在一个二维的数组中找到一个目标单词。我们可以用深度优先搜索来解决，用递归来完成。用一个辅助的布尔型数组来记录当前元素是否已经被访问过。DFS的时候要注意检查边界情况，检查下标是否越界。用一个变量lth来记录当然查找到的可以匹配的长度，如果lth等于带匹配字符串的长度就返回true。代码如下：

public class Solution {
    public boolean exist(char[][] board, String word) {
        if(word == null || word.length() == 0) 
            return true;
        else if(board == null || board.length == 0) 
            return false;
        boolean[][] isVisited = new boolean[board.length][board[0].length];
        for(int i = 0; i < board.length; i++)
            for(int j = 0; j < board[0].length; j++) {
                if(board[i][j] == word.charAt(0)) {
                    isVisited[i][j] = true;
                    boolean top = DFS(i - 1, j, 1, word, board, isVisited);
                    boolean bottom = DFS(i + 1, j, 1, word, board, isVisited);
                    boolean left = DFS(i, j - 1, 1, word, board, isVisited);
                    boolean right = DFS(i, j + 1, 1, word, board, isVisited);
                    
                    if(top || bottom || left || right)
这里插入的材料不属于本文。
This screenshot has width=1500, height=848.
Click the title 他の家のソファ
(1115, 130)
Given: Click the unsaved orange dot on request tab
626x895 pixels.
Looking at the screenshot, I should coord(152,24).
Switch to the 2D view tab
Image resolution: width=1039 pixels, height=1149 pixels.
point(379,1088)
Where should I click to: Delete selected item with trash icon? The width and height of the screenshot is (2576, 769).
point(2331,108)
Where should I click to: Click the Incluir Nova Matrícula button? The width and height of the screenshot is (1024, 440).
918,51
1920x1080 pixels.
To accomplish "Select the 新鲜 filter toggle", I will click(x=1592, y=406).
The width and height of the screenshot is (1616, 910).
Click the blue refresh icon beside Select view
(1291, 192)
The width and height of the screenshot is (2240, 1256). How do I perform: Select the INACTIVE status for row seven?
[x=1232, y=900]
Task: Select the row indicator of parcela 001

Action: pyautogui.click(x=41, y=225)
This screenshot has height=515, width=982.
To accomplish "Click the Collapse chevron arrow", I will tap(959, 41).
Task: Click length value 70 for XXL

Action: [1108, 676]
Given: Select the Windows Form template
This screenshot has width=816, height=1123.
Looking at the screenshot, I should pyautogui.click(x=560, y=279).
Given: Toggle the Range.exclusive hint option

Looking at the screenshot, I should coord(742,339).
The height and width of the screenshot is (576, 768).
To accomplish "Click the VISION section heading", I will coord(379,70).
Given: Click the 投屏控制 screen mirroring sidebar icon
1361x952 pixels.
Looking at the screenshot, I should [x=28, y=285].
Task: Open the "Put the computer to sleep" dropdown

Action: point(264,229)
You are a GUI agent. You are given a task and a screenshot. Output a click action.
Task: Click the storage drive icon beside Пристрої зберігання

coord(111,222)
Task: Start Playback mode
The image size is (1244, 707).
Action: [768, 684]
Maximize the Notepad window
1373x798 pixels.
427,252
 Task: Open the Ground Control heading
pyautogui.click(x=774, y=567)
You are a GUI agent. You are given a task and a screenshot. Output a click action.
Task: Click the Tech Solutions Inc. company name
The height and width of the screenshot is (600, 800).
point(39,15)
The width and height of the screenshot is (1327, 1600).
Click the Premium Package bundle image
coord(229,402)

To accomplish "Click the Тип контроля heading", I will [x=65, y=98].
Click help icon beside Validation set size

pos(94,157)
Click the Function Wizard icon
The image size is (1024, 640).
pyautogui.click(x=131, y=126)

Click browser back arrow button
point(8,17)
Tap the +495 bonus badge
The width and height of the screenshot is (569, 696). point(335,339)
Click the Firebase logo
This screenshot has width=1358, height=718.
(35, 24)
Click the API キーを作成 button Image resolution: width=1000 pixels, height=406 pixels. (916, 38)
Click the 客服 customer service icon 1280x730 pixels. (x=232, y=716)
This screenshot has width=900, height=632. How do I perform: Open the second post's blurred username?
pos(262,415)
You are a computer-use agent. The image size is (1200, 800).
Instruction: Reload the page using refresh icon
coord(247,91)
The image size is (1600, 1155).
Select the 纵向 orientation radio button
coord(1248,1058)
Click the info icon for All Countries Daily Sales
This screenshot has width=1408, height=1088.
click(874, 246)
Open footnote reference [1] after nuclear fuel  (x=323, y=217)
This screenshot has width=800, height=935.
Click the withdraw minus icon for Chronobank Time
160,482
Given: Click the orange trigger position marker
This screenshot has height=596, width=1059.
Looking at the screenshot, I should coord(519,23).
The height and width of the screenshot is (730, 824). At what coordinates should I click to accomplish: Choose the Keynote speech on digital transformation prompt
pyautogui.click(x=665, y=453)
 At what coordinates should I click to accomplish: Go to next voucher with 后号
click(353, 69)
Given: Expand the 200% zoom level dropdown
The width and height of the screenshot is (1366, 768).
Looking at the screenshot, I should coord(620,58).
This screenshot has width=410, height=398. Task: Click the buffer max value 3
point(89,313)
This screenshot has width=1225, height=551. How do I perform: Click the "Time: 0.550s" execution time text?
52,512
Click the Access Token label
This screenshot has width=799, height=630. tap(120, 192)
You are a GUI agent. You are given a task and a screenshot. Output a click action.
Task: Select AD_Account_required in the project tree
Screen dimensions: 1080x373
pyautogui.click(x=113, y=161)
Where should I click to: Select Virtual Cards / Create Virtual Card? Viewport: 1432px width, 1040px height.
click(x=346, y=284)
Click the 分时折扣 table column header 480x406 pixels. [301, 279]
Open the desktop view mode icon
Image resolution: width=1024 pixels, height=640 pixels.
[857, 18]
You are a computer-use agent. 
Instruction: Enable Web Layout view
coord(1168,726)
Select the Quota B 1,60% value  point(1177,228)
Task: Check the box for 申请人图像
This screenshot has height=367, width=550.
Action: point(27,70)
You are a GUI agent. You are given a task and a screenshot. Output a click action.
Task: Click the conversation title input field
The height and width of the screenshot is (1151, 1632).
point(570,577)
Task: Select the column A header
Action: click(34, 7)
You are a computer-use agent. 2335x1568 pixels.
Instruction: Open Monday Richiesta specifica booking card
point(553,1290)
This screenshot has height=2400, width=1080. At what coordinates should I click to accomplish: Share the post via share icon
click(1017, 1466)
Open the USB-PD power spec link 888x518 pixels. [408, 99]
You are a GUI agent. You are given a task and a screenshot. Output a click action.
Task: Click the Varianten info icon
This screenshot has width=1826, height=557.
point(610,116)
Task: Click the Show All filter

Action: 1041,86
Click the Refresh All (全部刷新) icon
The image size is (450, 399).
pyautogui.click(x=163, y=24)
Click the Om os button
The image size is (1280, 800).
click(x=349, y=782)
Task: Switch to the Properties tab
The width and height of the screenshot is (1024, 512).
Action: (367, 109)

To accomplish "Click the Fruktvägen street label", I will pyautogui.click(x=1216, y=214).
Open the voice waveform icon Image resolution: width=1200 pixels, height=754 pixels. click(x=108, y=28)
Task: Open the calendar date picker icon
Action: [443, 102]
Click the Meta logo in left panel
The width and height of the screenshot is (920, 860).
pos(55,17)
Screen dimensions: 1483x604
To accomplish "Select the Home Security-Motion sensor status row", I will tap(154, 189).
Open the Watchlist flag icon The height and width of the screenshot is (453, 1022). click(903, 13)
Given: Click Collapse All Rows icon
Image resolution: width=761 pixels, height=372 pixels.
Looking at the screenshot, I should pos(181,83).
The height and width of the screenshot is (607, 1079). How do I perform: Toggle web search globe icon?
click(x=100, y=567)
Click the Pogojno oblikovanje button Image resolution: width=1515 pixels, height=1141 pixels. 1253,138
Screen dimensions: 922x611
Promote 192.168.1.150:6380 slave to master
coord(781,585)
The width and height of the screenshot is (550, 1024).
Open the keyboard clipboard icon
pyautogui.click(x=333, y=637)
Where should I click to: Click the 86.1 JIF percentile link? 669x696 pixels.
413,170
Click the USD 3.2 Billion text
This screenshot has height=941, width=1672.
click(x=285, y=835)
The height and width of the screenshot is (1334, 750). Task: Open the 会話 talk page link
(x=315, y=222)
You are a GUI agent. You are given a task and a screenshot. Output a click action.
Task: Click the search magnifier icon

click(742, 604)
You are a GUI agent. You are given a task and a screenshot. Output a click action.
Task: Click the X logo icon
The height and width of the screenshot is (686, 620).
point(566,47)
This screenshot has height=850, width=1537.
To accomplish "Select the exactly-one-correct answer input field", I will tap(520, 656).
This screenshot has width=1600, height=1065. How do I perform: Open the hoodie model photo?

                        return true;
                    else
                    isVisited[i][j] = false;
                }
            }
            return false;
    }
    public boolean DFS(int i, int j, int lth, String word, char[][] board, boolean[][] isVisited) {
        if(word.length() == lth) return true;
        if(i < 0 || i == board.length || j < 0 || j == board[0].length) return false;
        if(!isVisited[i][j] && board[i][j] == word.charAt(lth)) {
                    isVisited[i][j] = true;
                    boolean top = DFS(i - 1, j, lth + 1, word, board, isVisited);
                    boolean bottom = DFS(i + 1, j, lth + 1, word, board, isVisited);
                    boolean left = DFS(i, j - 1, lth + 1, word, board, isVisited);
                    boolean right = DFS(i, j + 1, lth + 1, word, board, isVisited);
                    
                    if(top || bottom || left || right)
                        return true;
                    else
                    isVisited[i][j] = false;
                }
        return false;
    }
}